Support SGLang RadixAttention

huggingface / text-generation-inference

Large Language Model Text Generation Inference

http://hf.co/docs/text-generation-inference

Apache License 2.0

8.36k stars 948 forks source link

Support SGLang RadixAttention #1466

Closed XianglongTan closed 4 months ago

XianglongTan commented 5 months ago

Feature request

This framework use an advance prefix cache technique to accelerate inference. It brings more than 30% improvement compare to TGI without speculate. Is it possible to integrated into TGI? https://github.com/sgl-project/sglang

Motivation

Accelerate inference without losing throughput

Your contribution

I can provide the bugs of SGLang I have seen and maybe how I fix it.

merrymercy commented 5 months ago

Could you tell me what bugs you find with sglang? Perhaps by submitting an issue to sglang repo?

XianglongTan commented 5 months ago

Could you tell me what bugs you find with sglang? Perhaps by submitting an issue to sglang repo?

When combined with guidance, SGLang backend stops generating in the middle. I am still figuring out the reason.

merrymercy commented 5 months ago

@XianglongTan Would you mind sharing a reproducible example? Also, could you try the SGLang frontend instead of guidance?

XianglongTan commented 5 months ago

https://github.com/sgl-project/sglang/issues/85 Our team submit a relative issue. When we use guidance, we are using stop token/text to decide whether a list of json is fully generated. But the response from SGLang does not retain the stop. So guidance may behave abnormally.

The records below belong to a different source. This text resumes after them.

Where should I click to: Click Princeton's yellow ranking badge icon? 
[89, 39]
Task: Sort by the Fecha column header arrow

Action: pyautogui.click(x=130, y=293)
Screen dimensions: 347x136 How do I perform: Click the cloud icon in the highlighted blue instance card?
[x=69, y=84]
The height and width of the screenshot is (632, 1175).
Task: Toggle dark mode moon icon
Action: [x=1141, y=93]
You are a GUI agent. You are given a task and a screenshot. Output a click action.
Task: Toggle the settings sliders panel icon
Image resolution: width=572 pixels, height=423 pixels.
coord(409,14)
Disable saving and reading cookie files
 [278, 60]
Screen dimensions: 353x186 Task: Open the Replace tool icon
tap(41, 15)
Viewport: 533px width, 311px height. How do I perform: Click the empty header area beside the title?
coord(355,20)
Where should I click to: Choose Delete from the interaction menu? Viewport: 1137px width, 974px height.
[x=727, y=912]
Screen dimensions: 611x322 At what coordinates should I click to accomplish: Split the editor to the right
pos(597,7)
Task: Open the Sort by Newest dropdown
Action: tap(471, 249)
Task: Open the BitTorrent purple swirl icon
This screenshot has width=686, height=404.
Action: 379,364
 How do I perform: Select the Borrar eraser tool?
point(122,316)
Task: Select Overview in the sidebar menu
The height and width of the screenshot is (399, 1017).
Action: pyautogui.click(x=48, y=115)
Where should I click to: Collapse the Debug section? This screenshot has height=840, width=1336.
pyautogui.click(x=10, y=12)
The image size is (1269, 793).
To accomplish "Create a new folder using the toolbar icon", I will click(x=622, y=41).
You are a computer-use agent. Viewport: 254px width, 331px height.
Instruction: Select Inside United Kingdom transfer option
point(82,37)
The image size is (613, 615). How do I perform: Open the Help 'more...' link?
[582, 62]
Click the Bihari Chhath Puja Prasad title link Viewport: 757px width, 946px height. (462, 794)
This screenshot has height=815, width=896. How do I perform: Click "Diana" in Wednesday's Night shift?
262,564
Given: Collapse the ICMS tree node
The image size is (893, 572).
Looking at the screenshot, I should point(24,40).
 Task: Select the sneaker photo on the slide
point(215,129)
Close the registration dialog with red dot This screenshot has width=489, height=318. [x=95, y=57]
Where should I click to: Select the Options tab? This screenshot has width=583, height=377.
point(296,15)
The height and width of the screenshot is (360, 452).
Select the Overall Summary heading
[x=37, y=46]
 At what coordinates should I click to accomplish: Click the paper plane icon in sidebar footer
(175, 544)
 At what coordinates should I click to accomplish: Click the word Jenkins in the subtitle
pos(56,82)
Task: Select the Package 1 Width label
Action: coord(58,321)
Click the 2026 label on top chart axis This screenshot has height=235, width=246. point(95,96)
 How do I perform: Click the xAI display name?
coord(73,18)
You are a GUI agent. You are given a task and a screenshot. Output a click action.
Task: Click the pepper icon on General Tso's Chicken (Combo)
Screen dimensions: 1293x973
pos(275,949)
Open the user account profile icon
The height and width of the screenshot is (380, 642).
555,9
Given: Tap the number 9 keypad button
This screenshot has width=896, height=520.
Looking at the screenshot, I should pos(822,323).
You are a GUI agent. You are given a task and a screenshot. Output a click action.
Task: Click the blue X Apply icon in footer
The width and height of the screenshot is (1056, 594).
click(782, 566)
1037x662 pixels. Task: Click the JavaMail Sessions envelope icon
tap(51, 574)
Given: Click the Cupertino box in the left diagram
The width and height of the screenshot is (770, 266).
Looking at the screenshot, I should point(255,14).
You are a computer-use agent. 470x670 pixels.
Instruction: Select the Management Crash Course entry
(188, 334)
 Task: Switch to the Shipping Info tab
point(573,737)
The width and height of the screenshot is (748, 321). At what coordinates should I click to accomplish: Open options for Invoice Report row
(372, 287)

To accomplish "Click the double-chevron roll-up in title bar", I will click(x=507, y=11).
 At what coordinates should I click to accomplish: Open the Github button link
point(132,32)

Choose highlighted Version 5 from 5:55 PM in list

merrymercy commented 5 months ago

@XianglongTan Are you interested in trying the SGLang built-in interface for your JSON decode task? https://github.com/sgl-project/sglang/blob/9e037c822ccabaf593c0145a9d8377f177e22ff9/benchmark/json_decode_regex/bench_sglang.py#L32-L43

Also, we will soon add a new more pythonic interface for JSON decode based on Pydantic. We also implemented some additional runtime optimization to make the JSON decoding faster. Stay tuned!

merrymercy commented 5 months ago

@XianglongTan You are welcome to try this new JSON decode feature on the main branch. We landed some additional optimizations to make it faster https://github.com/sgl-project/sglang/tree/main?tab=readme-ov-file#json-decoding

XianglongTan commented 5 months ago

@merrymercy Very nice feature! We will have a try!

Narsil commented 5 months ago

Currently we're not looking at this kind of thing.

The first step would be simply to keep an LRU cache of the prompts so users could skip some prefill when continuing their conversation. However looking at our internal loads, prefill represents of very low amount of the compute, therefore it's unlikely implementing even LRU would yield anything significant (on top of making things like sticky sessions much harder to work with)

github-actions[bot] commented 4 months ago

This issue is stale because it has been open 30 days with no activity. Remove stale label or comment or this will be closed in 5 days.